Untersuchung von Altlastenverdachtsflächen

Stadt und Landkreis Osnabrück sind durch Industrie und Gewerbe geprägt. Daraus resultieren mögliche Altstandorte, Altablagerungen und Altlasten. Nach Bundesbodenschutzgesetz (BBodSchG) werden diese unterschieden in:

  • stillgelegte Abfallbeseitigungsanlagen sowie sonstige Grundstücke, auf denen Abfälle behandelt, gelagert oder abgelagert worden sind (Altablagerungen), und
  • Grundstücke stillgelegter Anlagen und sonstige Grundstücke, auf denen mit umweltgefährdenden Stoffen umgegangen worden ist, durch die schädliche Bodenveränderungen oder sonstige Gefahren für den einzelnen oder die Allgemeinheit hervorgerufen werden.

Der Begriff „Altlast“ wird erst dann verwendet, wenn die Gefahr durch entsprechende Untersuchungen und Bewertungen festgestellt wurde.

Die Mull und Partner Ingenieurgesellschaft mbH wurde mit der Orientierenden Untersuchung einer Altlastenverdachtsfläche im Landkreis Osnabrück beauftragt.

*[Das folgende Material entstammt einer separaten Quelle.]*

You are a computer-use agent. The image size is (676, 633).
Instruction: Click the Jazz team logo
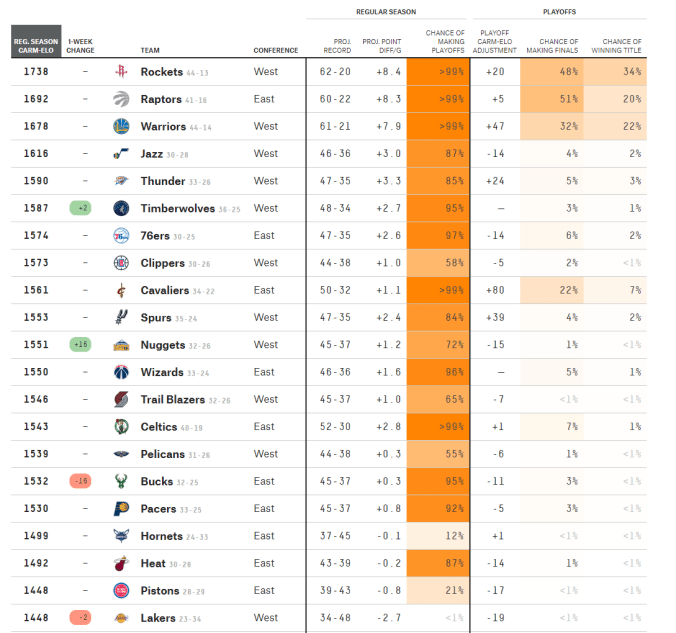pos(121,154)
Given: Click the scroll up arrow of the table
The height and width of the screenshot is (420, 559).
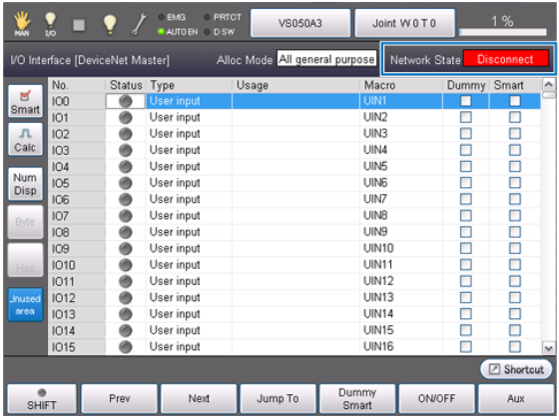Looking at the screenshot, I should click(548, 84).
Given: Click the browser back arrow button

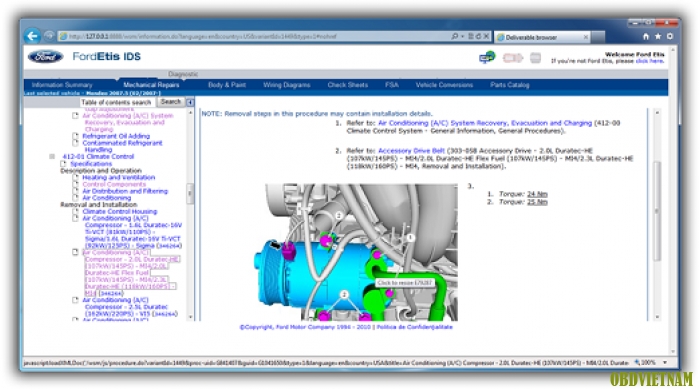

Anhand von Bodenuntersuchungen wurde verschiedenstes Verfüllmaterial (Bauschutt, Schlacke, Kohle, Grünschnitt, usw.) festgestellt und die Ablagerung weitestgehend abgegrenzt. Weiterhin konnte eine mögliche Gefährdung des Grundwassers nicht ausgeschlossen werden. Somit wurden weitere Untersuchungen im Rahmen einer Detailuntersuchung empfohlen.